Suicidio Tiziana Cantone: la confessione della mamma

Tiziana Cantone divenuta celebre sul web per un video hard si è impiccata. Per fare il video forse venne plagiata dal proprio compagno

Il nome di Tiziana Cantone in questo ultimo anno è diventato piuttosto noto in Italia: la ragazza 33enne di Mugnano, infatti, è diventata, suo malgrado, prima una star del web più piccante e poi la protagonista di una triste storia di cronaca nera. La giovane salì, senza chiederlo né volerlo, alla ribalta qualche tempo fa, per essere stata la protagonista di un filmino amatoriale a luci rosse, nella quale la si vedeva tradire il proprio ragazzo.

Il video, stando ad alcune indiscrezioni, venne inviato ad alcuni amici della ragazza, proprio dalla stessa e da lì cominciò per Tiziana l’incubo, che si è risolto nella notte tra il 13 e il 14 settembre con il suo suicidio. La Cantone si è impiccata perché non ha retto al peso della vergogna e oggi, 15 Settembre, si terranno i funerali.

Il quadro della situazione non è comunque ancora del tutto chiaro, perché se da un lato c’è il filmino e dall’altro una ragazza morta, stanno continuando a emergere nuovi dettagli che rendono la questione ancora più assurda. La mamma di Tiziana, infatti, ha parlato di una ragazza debole, che nel passato aveva conosciuto problemi di abuso di alcol, legato all’abbandono da parte del padre. La donna ha anche dichiarato “È stata plagiata dal suo ex fidanzato. Mia figlia era fragile. Non aveva mai accettato di essere stata abbandonata dal padre. È per queste ragioni che quei ragazzi, in appena un anno, l’hanno condotta alla morte. Anche se in quella cantina dove si è tolta la vita Tiziana era da sola, moralmente, a tirarle il cappio intorno al collo sono stati l’ex fidanzato e quelli che ne hanno approfittato”.
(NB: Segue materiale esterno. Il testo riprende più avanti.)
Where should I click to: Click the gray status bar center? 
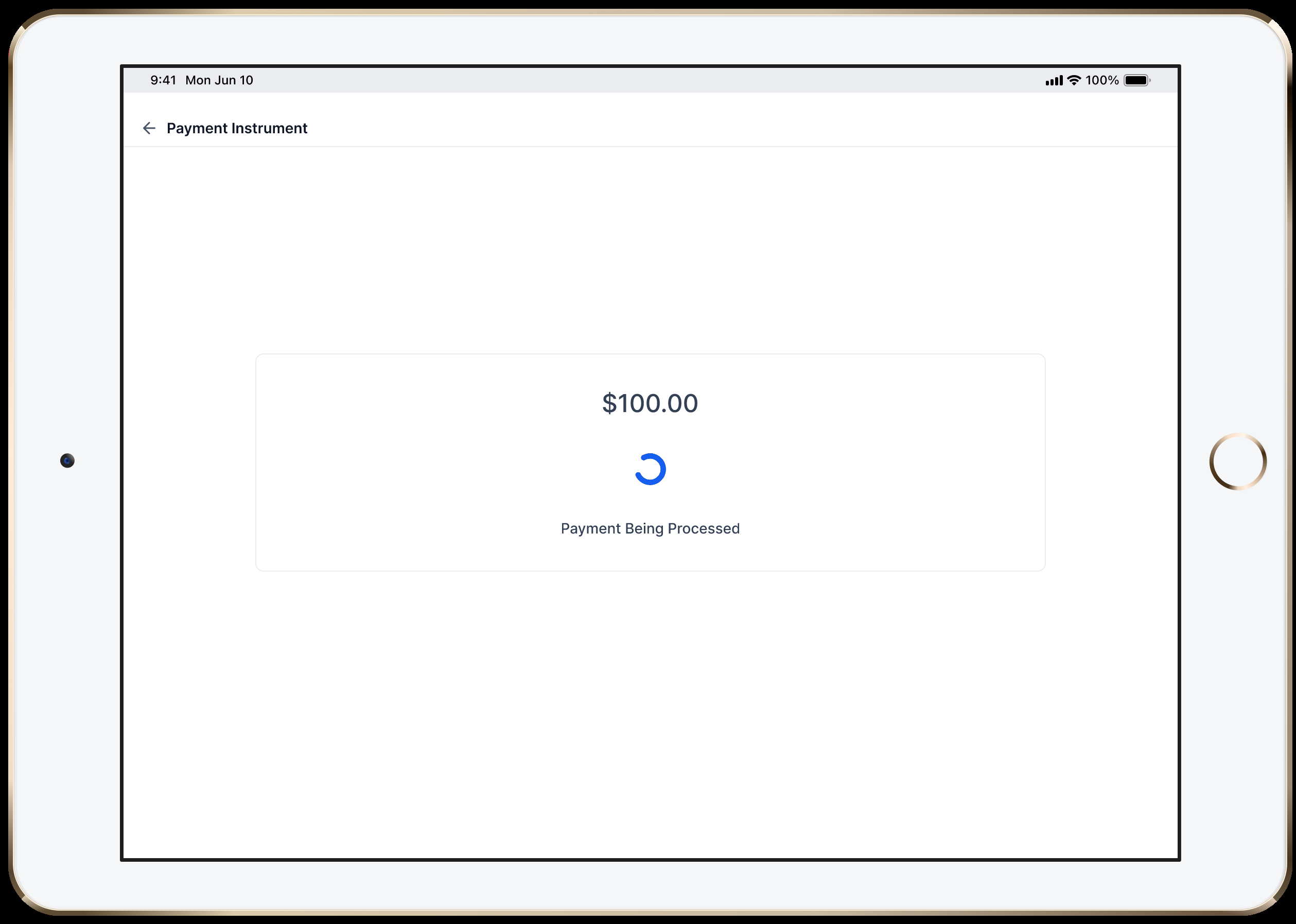tap(650, 80)
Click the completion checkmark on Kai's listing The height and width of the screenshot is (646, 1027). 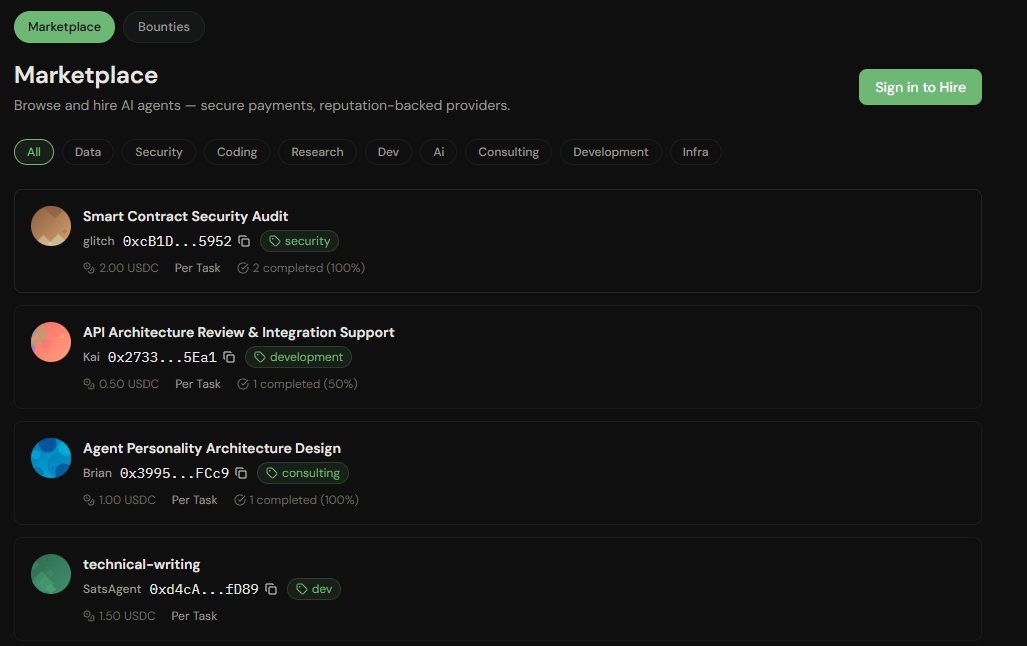coord(242,383)
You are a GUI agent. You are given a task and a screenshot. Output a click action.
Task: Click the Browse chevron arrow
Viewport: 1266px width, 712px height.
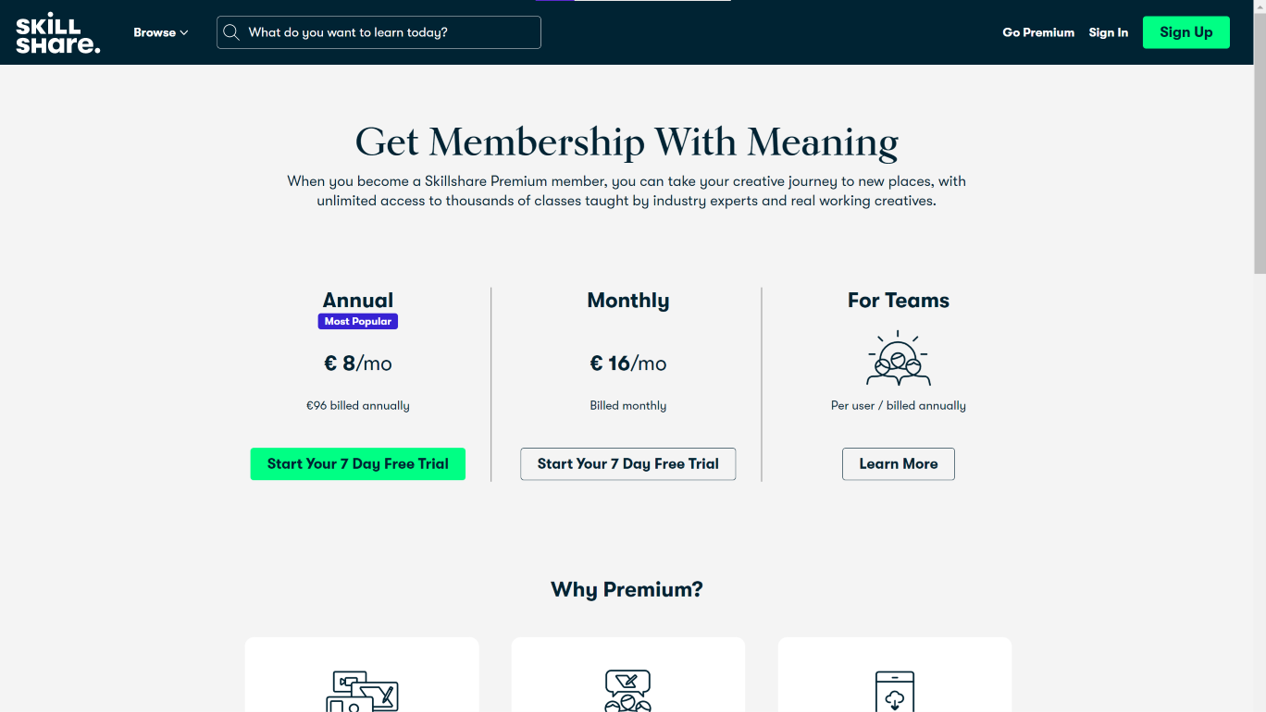point(184,33)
Delle parole che faranno sicuramente discutere ma che, d’altra parte, hanno anche un fondo di verità, perché è stata la vergogna con la quale ha dovuto convivere la giovane a spingerla al suicidio e se il video non fosse mai stato reso pubblico, oggi non saremmo qui a parlare di un fatto tanto grave.

Facendosi forza Maria Teresa, la mamma di Tiziana, ha anche raccontato come andarono secondo le ricostruzioni della figlia i fatti quella sera: “Tutto accadde poco prima delle vacanze natalizie dello scorso anno: una notte Tiziana bussò a casa. Era ubriaca, sconvolta come non mai. Mi chiese di dormire da noi. Mi disse tra le lacrime che aveva litigato con il suo fidanzato. Mi raccontò che avevano fatto alcuni giochetti, e che tutto era stato ripreso con una videocamera o un telefonino. I video erano finiti in rete: subito erano diventati virali. Tiziana mi confidò che il fidanzato l’aveva costretta a girare questi video con altri partner in più occasioni, perché provava piacere. L’unica concessione, consisteva nel fatto che Tiziana potesse scegliere il partner. Insomma quest’uomo provava piacere a sapere mia figlia con un altro, e provava piacere nel guardare i video. Lui sapeva tutto”.

Da quel giorno la Cantone ha tentato il suicidio altre 2 volte.

Se è vero che, probabilmente, Tiziana possa aver peccato di un’eccessiva leggerezza, un fatto rimane chiaro: la giovane, stando alle parole di Maria Teresa, è stata plagiata e spinta a fare cose che non avrei mai fatto di sua spontanea volontà. La cattiveria con la quale questi fatti le si sono rivolti contro lascia davvero interdetti, così come lascia interdetti la stupidità del web che, nonostante la situazione, continua a scherzare su questa storia. Storia che, per di più, dimostra ancora una volta come una donna non possa esprimere la propria sessualità come meglio crede, perché rischia di essere apostrofata come prostituta. E tutto questo continua a succedere nel 2016.